Hoje, vivemos na era da informação - esta mantém uma relação simbiótica com tecnologia, logo, reconhecemos o uso frequente do termo tecnologias de informação. Temos assistido, nos últimos anos, a uma evolução exponencial das tecnologias de informação e rápida integração no dia a dia; modificaram os nossos hábitos, a forma de nos expressarmos com o meio envolvente (com todos os aspetos positivos e negativos decorrentes), mas também mudaram a forma de ensinar. Hoje, vemos os professores e os alunos a partilharem apresentações, documentos e outros conteúdos multimédia com recurso exclusivo a tecnologias de informação.

No entanto, convém lembrar que “era da informação” não é sinónimo de “era do conhecimento” e as diferenças são fonte fácil de equívocos. Muito do conhecimento que hoje os professores tentam passar para os seus alunos não é mais do que informação desconexa, teorias memorizadas e que rapidamente são esquecidas dada a quantidade de informação a que estes estão sujeitos na escola, em suas casas ou ambientes sociais que integram. Os resultados de alguns estudos demonstram que, depois de 15 dias, apenas retemos 10% do que foi lido.

Num passado recente foi realizado muito investimento que permitiu às escolas atualizar os seus parques informáticos para uma relação ótima de um aluno um computador, ligações de fibra ótica, quadros interativos, um vídeo projetor por sala de aula, em suma, investimento na camada física ou se preferirmos apenas em “hardware”.

Agora é importante que o ministério ou as administrações privadas considerem investir na camada “software”, no desenvolvimento e disponibilização de ferramentas que sejam capazes de integrar opções pedagógicas inovadoras que impliquem a escola, os professores, alunos e as empresas num processo sistemático de aquisição de conhecimento não só em ambiente escolar, mas também fora dele que permitam aos alunos a simulação e a realização de casos de estudo e simultaneamente se motivem para novos desafios.

Assim, os sistemas de informação na educação ganham outra dimensão e os alunos através do uso das ferramentas que dispõem se transcendem e consequentemente assumem um papel mais ativo na aquisição de conhecimento e competências.

A EPB, na sua longa história, sempre procurou acompanhar a tendência tecnológica de oferecer aos seus alunos as melhores ferramentas de aprendizagem e métodos de ensino que facilitem uma melhor integração no mercado de trabalho. Todos os alu-nos possuem uma conta de correio eletrónico institucional, portal de alunos acessível por alunos e encarregados de educação para verificação de notas, horários, faltas e informações financeiras, acesso a atividades pedagógicas, entre outras ferramentas mais específicas da área de formação.
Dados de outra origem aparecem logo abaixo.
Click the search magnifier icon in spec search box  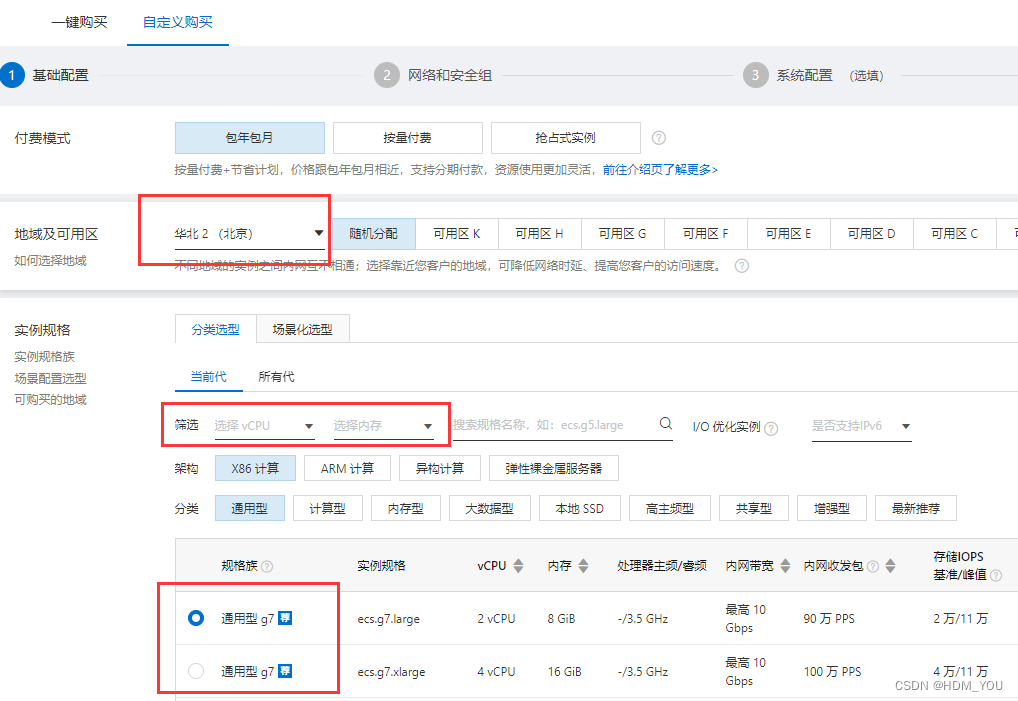pyautogui.click(x=666, y=424)
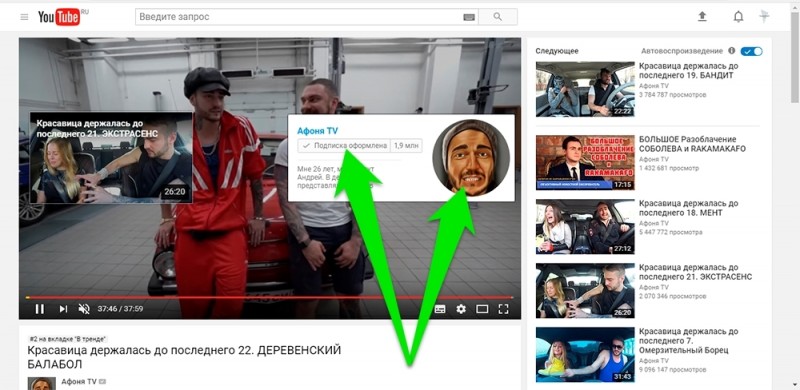Click the autoplay info icon
Screen dimensions: 800x390
(732, 51)
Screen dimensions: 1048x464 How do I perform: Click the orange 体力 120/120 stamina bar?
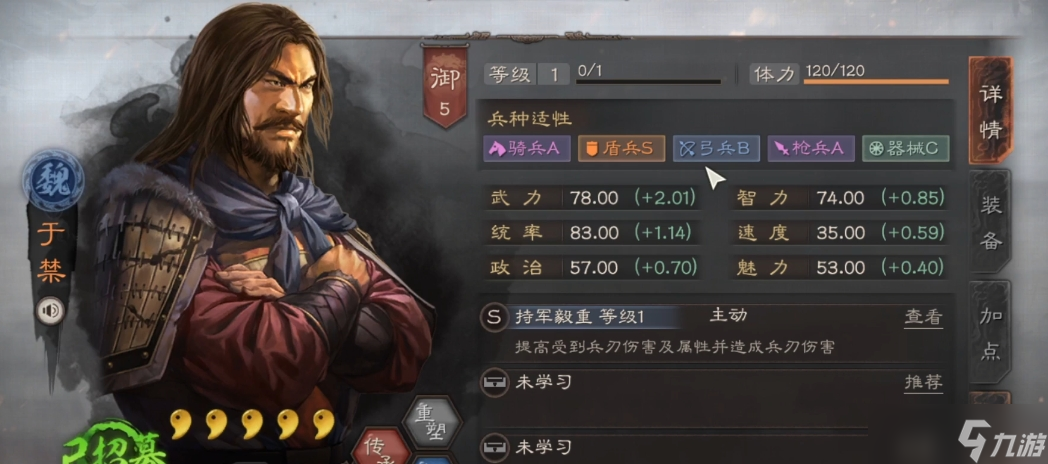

Congratulo-me pelo facto de a EPB ser uma escola tecnológica, uma escola capaz de integrar soluções inovadoras no processo de ensino que visam melhorar e acompanhar novos métodos de aprendizagem para os nossos alunos.

Contudo, há que refletir se estamos a viver numa sociedade de informação e/ou numa sociedade do conhecimento depois de duas décadas de investimentos na formação e qualificação dos portugueses. Independentemente da definição adotada, interessa referir que ambas possuem um dominador comum que são as tecnologias de informação e a importância destas na produtividade e economia nacional.